Correction: During all cleanings (CL1 through CL4) there are no nozzles that fire. Everything is done by the pressure system and ink vacuum of the cleaning assembly. Only during SSCL (SuperSonic Cleaning which is available on some but not all epson printers) do the nozzles fire. This SSCL cleaning is problematic if you have particulate in the head during an SSCL cleaning (which is often when people try to do that very cleaning) because the particulates can short the nozzles at that stage. If particulate matter is a problem, this is where the special surfactants in PiezoFlush help to actually soften these particles and allow them to pass through the print-head without damaging its parts.

Addition: Dampers do a few things, as described above:. They are last-resort filters for particulates. They mix ink somewhat. They are pressure equalizers. And finally, they are AIR traps. When tiny air bubbles get into the line, they will stay in the damper and allow a print to be made without nozzle dropout. Over time, the damper may fill entirely with air creating an air lock where the vacuum pressure of the print-head is no longer able to effect the damper to allow ink flow. In this situation (provided all else is fine, like O-rings and damper placement) you only need to do 1 nozzle cleaning and it will suck the air from the damper through the head and re-prime the damper and head with ink. If the damper is full of air and you have a small air input leak (at an o-ring or the cleaning assembly is not making good contact with the head) you may see a full channel drop. A combination of faulty damper assembly design and faulty cleaning assembly design is why the 4900s die so often and is why both units should be replaced together when diagnosing stubborn clogs on that printer. The 38xx printers are a much better design. That said, I can’t overstate enough the importance to replacing dampers regularly and also replacing the O-rings that fit the ink lines into the dampers.

Conclusion: @tjncooke’s post is an incredibly good explanation of how 38xx and P8xx pressurized medium format printers work. The design and system that Epson uses for this model of printer is a miniature version of all the large format pro printers out there (from the 9800 and newer). It’s a shame that the 4900, 5000, and 4800/4880 do not have these pressurization systems.

best regards,
and thank you @tjncooke for the great post!

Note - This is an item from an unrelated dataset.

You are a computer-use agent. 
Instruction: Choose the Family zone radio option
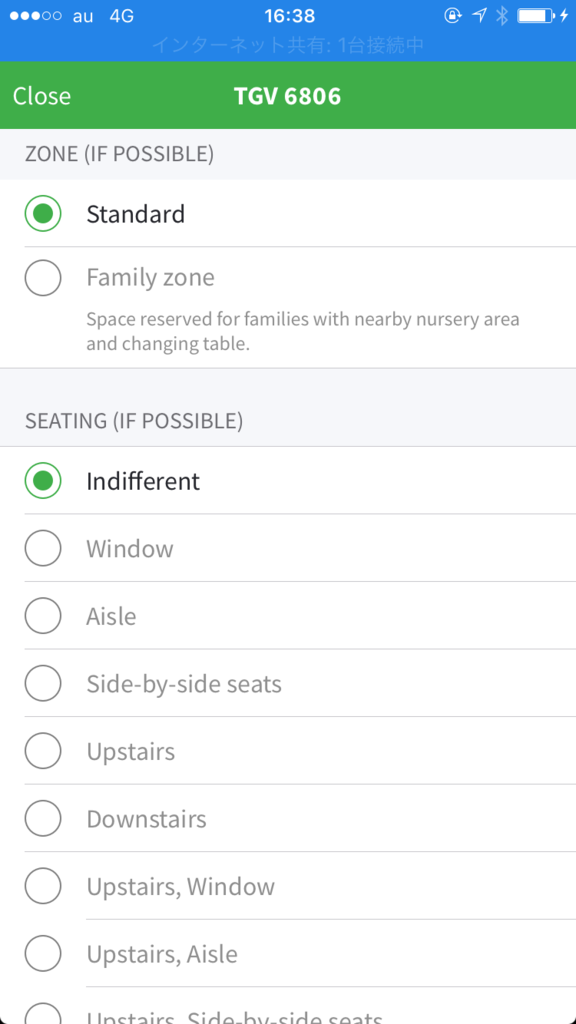(43, 278)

Thanks for the compliments!

I must disagree with your statement that nozzles are not fired during cleanings. Having watched what the printer does, there is no way it could NOT be firing the nozzles during some sections of the cleaning cycle. If you watch it do a cleaning without the flapping noise, you’ll see it park over the capping station. The high pitched noises occur, then it wipes the print head and then the capping station is pumped dry as it is wet with ink. You can watch this occur, as the print head is no longer over the capping station. Where did the ink come from if it wasn’t ejected? There was no pumping action of the capping station until the last step.

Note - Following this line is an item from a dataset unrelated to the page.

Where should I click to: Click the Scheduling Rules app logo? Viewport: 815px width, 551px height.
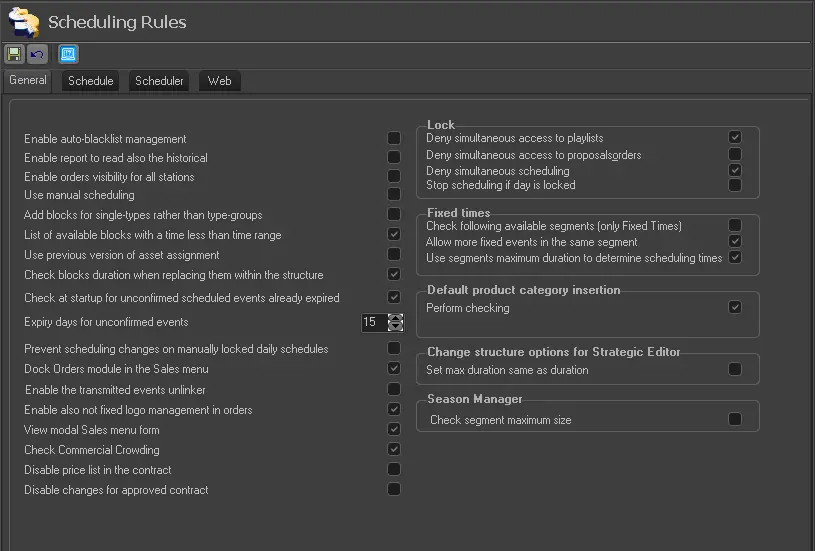pyautogui.click(x=23, y=21)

Not having played with a printer with Super Sonic cleaning, I can only assume that Epson runs much more current through the heads than normal cleanings at a frequency above hearing (hence super-sonic). I can imagine this easily overheating the head. The frequency used in non-SS printers are in the audible range which gives more time for heat dissipation. Still I worry about damaging the head if you do too many cleanings all at once, and probably why the cleanings themselves take so long. It’s waiting for the head to cool and ink to soften.